═════ Given text

So,
that trip to the hospital on Halloween ...
Mike was running a half marathon that morning. He had trained for this race for the last several months, tracking all his runs and planning what his pace should be each mile so he could finish somewhere around an hour and 35 minutes. I know nothing about running, but he talks about his training often. Thank god I sort of half listen.
The boys and I were standing by the finish line, waiting for the Daddyman. A friend came up. He'd been riding the course on a bike and saw Mike at mile 10. He was on track, about an hour and 20 minutes into the race. People started finishing, including, right before his goal time, the woman I knew he was trying to keep up with. But no Mike. I started to fret -- not that something bad had happened, but that something had thrown off his race and I was going to have to listen to him analyze it all day.
Another 10 minutes went by. No Mike. I started to worry. I picked at my cuticles and wondered aloud, not thinking about The Boy until the words were out, what might have happened to Mike. "I'm mad at Daddy," The Boy said a minute later. "Why?" "Because he's slow."

══════════

→ Work order
For each statement, say yes or no to whether it agrees with the half marathon account, and quote the exact words of the account that decide it: (a) A friend on a bike saw Mike at mile 10 and found him on track. (b) The writer waited at the finish line alone. (c) Mike planned to finish in about an hour and 20 minutes.

═════ Data shown

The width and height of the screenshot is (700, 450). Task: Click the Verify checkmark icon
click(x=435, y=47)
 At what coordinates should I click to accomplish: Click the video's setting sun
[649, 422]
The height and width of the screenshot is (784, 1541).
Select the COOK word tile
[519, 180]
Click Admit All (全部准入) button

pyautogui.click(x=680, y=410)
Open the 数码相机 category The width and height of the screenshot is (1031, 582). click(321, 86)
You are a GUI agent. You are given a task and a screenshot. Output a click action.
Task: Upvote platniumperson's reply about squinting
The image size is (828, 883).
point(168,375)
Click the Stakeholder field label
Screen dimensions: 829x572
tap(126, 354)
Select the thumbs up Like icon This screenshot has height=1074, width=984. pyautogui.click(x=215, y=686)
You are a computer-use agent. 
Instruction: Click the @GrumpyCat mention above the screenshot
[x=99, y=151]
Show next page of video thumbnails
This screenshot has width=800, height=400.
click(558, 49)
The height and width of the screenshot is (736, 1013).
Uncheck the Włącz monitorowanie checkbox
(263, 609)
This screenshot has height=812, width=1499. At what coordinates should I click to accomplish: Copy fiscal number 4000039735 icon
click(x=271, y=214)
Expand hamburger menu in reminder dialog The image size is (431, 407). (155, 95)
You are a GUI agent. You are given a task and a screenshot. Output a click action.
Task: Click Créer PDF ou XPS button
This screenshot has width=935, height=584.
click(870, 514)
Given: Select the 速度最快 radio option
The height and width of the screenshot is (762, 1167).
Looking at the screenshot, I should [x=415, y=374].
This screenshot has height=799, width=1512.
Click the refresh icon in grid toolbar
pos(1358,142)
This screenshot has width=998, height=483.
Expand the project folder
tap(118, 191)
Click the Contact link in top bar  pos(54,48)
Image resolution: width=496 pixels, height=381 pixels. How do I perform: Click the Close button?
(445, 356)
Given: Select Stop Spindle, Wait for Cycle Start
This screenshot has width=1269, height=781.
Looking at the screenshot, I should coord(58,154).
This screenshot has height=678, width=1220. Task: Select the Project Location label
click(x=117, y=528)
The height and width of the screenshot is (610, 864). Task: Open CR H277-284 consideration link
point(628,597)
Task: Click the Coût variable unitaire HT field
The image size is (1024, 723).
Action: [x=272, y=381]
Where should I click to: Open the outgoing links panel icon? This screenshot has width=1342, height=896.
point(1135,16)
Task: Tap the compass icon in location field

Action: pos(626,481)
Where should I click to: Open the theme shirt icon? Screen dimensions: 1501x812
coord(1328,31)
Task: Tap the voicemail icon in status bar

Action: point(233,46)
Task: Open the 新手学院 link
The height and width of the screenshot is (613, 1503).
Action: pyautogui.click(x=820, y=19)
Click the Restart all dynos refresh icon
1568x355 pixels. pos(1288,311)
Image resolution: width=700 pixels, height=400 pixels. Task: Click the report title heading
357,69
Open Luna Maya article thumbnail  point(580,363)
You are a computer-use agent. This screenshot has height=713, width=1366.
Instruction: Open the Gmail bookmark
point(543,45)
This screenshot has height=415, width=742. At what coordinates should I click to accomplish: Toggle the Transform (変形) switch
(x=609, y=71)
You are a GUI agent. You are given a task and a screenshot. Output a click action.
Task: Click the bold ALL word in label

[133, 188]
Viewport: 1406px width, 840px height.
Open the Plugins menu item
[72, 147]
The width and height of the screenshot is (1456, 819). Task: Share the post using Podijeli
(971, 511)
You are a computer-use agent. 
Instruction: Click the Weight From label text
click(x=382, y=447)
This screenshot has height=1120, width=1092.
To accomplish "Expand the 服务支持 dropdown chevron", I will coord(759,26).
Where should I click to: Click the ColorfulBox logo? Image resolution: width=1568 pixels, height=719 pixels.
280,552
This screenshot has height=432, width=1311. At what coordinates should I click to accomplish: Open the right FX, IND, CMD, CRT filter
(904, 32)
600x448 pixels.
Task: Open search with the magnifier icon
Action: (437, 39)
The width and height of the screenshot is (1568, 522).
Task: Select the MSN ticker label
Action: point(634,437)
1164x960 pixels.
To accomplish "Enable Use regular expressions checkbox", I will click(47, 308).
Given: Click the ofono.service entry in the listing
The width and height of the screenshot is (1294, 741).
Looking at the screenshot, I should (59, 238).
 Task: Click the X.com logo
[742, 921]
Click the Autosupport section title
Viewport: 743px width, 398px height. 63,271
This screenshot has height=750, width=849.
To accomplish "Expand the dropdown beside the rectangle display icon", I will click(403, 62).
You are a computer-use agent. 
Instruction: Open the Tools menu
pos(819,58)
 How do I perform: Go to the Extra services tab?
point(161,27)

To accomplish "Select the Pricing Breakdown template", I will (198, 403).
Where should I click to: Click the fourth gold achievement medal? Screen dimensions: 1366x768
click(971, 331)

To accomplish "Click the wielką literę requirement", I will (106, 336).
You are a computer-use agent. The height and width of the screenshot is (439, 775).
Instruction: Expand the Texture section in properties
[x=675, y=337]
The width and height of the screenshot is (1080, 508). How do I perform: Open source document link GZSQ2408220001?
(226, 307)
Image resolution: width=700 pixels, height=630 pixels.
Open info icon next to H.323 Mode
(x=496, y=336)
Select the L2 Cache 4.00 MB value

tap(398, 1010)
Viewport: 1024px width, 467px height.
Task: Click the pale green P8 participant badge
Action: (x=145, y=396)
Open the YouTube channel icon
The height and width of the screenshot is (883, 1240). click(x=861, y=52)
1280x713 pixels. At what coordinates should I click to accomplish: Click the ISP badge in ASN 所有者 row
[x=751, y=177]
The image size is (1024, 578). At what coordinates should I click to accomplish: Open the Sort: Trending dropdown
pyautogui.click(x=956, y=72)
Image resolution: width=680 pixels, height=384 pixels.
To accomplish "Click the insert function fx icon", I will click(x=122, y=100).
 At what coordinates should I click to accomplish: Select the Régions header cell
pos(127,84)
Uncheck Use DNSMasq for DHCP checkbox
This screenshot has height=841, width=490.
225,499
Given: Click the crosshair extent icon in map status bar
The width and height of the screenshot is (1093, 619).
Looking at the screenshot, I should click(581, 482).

══════════

→ Your response
(a) Yes: "saw Mike at mile 10. He was on track"
(b) No: "The boys and I were standing by the finish line"
(c) No: "so he could finish somewhere around an hour and 35 minutes"